The deceased was a man of good habits and good education. For the past 15 years, he had been a clerk in a hotel at Ridgeway… Some 16 or 18 years ago, the deceased was employed on a sawmill by D. D. Hazeltine, who cut lumber on the McLaughlin farm. Thus he knew of the cave.
Annual meeting at historic Old Rehoboth, near Union in Monroe county, Saturday, August 12, 1923.
Some may have forgotten that this old church was built in 1765, and dedicated by Bishop Asbury. The Bishop was at the raising, every man brought his rifle for defense if attacked by the Indians…
Here, on the same ground where Asbury, Jesse Lee, Freeborn Garretson and other giants of those days preached, we have the privilege on August 12th of hearing two lectures, which are peculiarly appropriate to the occasion, and place…
It is somewhat quiet since the prohibition officers made their raid.
Robert Taylor’s baby has been ill for the past week.
Our community was shocked to hear of the sad death of Hanson Shrader. They have the sympathy of our neighborhood.
Dr.
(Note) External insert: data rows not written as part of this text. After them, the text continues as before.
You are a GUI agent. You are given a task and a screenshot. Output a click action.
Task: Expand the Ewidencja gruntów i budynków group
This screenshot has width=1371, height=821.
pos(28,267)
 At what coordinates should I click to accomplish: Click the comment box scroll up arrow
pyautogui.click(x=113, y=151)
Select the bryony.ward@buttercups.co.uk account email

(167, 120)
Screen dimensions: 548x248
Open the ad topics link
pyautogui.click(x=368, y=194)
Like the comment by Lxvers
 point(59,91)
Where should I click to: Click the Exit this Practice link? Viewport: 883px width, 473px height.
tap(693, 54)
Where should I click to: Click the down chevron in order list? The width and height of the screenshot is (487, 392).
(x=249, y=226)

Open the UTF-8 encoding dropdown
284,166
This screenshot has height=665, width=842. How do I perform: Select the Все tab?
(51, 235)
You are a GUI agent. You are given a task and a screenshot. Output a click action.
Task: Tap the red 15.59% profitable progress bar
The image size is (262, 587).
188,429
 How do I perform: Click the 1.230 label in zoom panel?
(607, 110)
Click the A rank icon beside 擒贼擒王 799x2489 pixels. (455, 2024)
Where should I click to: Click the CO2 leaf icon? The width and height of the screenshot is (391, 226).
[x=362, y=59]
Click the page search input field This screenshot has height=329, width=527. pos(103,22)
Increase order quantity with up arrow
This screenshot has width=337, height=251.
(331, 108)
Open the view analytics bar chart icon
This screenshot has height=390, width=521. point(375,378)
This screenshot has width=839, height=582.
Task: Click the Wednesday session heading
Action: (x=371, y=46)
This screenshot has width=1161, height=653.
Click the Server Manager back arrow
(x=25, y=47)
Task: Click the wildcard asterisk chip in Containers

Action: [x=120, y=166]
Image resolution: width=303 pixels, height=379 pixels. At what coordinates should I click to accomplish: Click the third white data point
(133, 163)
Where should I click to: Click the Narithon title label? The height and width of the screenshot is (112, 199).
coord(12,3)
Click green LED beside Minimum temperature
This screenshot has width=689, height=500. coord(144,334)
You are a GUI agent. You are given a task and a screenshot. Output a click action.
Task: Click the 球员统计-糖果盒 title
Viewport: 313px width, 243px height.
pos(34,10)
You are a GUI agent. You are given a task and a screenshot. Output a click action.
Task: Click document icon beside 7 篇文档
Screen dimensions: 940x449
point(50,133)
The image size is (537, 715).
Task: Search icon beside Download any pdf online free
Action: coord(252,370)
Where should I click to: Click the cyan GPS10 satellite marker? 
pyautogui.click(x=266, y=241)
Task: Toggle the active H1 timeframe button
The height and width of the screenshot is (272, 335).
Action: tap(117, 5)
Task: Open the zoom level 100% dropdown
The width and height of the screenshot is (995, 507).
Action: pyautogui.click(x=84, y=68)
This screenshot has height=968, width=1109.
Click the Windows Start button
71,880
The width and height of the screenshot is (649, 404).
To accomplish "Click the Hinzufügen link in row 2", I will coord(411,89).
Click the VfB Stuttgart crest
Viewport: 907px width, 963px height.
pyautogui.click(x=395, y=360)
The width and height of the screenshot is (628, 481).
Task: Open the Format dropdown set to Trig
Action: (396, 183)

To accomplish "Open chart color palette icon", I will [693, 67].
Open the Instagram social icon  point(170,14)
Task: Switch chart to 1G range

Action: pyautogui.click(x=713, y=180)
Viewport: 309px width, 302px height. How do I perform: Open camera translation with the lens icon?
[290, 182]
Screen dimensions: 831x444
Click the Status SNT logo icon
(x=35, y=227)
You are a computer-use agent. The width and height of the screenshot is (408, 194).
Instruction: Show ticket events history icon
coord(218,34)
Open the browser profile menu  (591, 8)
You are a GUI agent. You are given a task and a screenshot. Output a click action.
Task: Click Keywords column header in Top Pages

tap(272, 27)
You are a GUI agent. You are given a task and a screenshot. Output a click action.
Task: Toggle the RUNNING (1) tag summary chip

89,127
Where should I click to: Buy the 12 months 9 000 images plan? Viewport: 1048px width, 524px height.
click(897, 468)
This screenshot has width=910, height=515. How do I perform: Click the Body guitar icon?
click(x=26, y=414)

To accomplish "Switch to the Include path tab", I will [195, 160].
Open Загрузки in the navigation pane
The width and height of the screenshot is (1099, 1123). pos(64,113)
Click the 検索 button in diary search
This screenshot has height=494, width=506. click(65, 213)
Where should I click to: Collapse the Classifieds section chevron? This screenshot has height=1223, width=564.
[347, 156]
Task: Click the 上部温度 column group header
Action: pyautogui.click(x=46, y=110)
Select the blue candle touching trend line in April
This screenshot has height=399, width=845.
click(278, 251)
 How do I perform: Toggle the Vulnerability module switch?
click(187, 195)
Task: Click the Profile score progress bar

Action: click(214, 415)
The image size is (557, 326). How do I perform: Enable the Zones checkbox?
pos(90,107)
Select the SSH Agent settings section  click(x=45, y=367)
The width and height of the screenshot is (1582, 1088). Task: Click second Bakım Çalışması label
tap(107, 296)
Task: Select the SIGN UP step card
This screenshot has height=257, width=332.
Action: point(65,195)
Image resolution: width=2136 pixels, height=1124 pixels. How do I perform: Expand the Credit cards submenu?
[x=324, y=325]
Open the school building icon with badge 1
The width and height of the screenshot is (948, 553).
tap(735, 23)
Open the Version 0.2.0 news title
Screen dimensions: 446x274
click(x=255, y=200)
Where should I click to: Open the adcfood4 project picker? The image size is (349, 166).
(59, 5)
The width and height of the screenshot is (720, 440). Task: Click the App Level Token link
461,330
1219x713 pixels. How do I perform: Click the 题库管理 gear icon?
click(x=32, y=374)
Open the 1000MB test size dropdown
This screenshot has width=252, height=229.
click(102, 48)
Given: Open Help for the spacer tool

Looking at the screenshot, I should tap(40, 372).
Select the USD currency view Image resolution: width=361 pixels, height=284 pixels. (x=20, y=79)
G. M. Jordan is suffering with a large boil on the crown of his head.
Howard Vandevender, of Virginia, is visiting his mother who resides in our town. He is a fine man of the Virginia type and we are always glad to see him.
Born to Mr. and Mrs. William Shearer, at Onoto, a son.
Born to Mr. and Mrs. Frank Mann, at Warwick, a daughter.
Born to Mr. and Mrs. A. A. Sharp, a 9-pound boy that brightened their home.
George Washington Rogers, son of James L. and Elizabeth Rogers, died July 26, 1923, aged 66 years… He was married to Miss Susan S. Beverage, April 17, 1881. Of this union, nine children were born, five of whom preceded their father to the better land. Those living are Mrs. Lanty Cole, Mrs. Jake Jacksen, Mrs. D. W. Taylor, and Miss Mintie Rogers…
In early boyhood, Mr. Rogers became a Christian and for more than fifty years lived a humble, unassuming, yet consistent Christian life…
On July 27, funeral services were conducted from the home… and his remains were laid to rest in the Fleming graveyard.
APPLICATION FOR PARDON
Notice is hereby given that on or about the 17th day of July, 1923, an application will be filed with A. G. Jenkins, Pardon Attorney, Charleston, W. Va., for the pardon of Henley Alberts, convicted of the crime of murder, at the April 1922 term of the Circuit Court of Pocahontas County and sentenced to imprisonment in the West Virginia Penitentiary for the period of life.